One thesis is, that humans have unlike animals a conscious freedom to choose, which is almost independent of instincts. External borders of this freedom are given by physical laws – a human cannot do everything that it wants (e.g. fly in the sky or travel on water without tools). Internal borders can be seen in moral ideas – not everything that a human can do is allowed. This inner borders are built during life and they are influenced by the respective society. Thus, dignity can be understood as achievement of civilization: to see a human in a foreign human and to respect its personhood.

What possibilities do a state have to guarantee dignity?

If dignity is something that we learn, education plays an elementary role. This is why states decide on the main content of basic education.

If dignity is something which is connected with freedom, it is the task of the state to guarantee this freedom. For that purpose there are state institutions as for example the police.

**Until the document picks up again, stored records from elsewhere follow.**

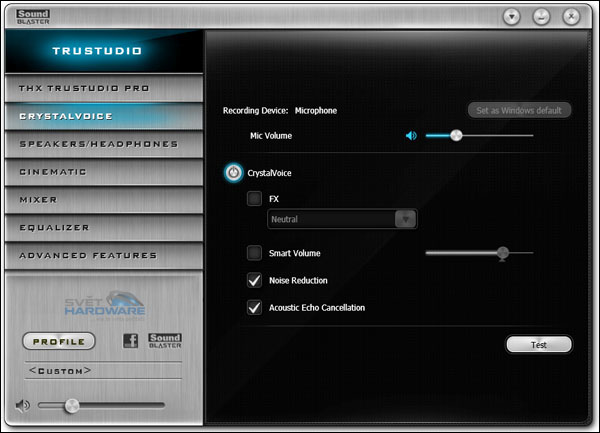The width and height of the screenshot is (600, 433).
Task: Minimize the Sound Blaster panel to tray
Action: click(x=541, y=17)
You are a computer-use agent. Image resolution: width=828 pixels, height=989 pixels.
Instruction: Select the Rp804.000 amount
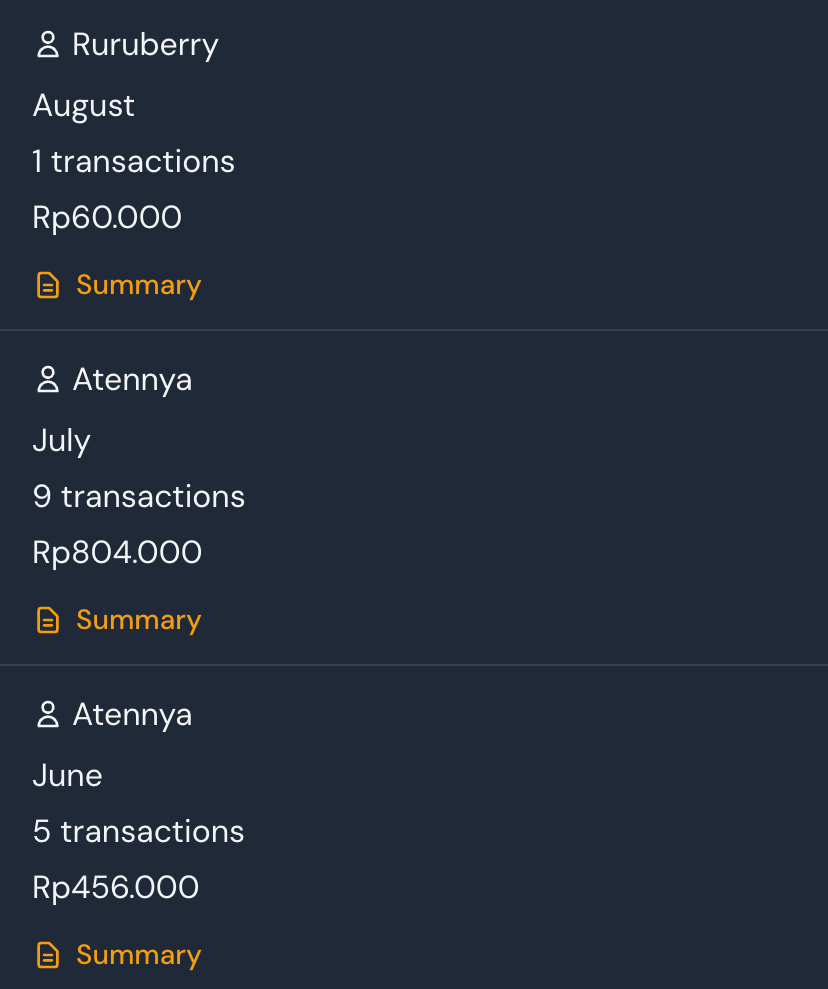117,553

If dignity has something to do with a human’s ability to develop as human by developing its potentials and skills, it is the task of the state to define such a framework, that each human can do so freely.

And in this area there is an idea: Each person should receive monthly a sum from the state, to be able to live. Work is divided from livelihood. This idea has different names – basic income, guaranteed minimum, citizen’s income and others. In principle this state payment can be seen as monetary equivalent of dignity. The payment is also unconditional and it differs from social help, while no (often “not dignified”) proof of neediness must be given.

 

This lecture was held on 30th March 2015 in Kiev/Ukraine at the international conference “Philosophy of humans as way of humanism and dignity.” After the so called “Revolution of dignity” in the end of 2013 and beginning of 2014 when several people were killed by state security personnel, the search for new solutions in Ukraine is very high.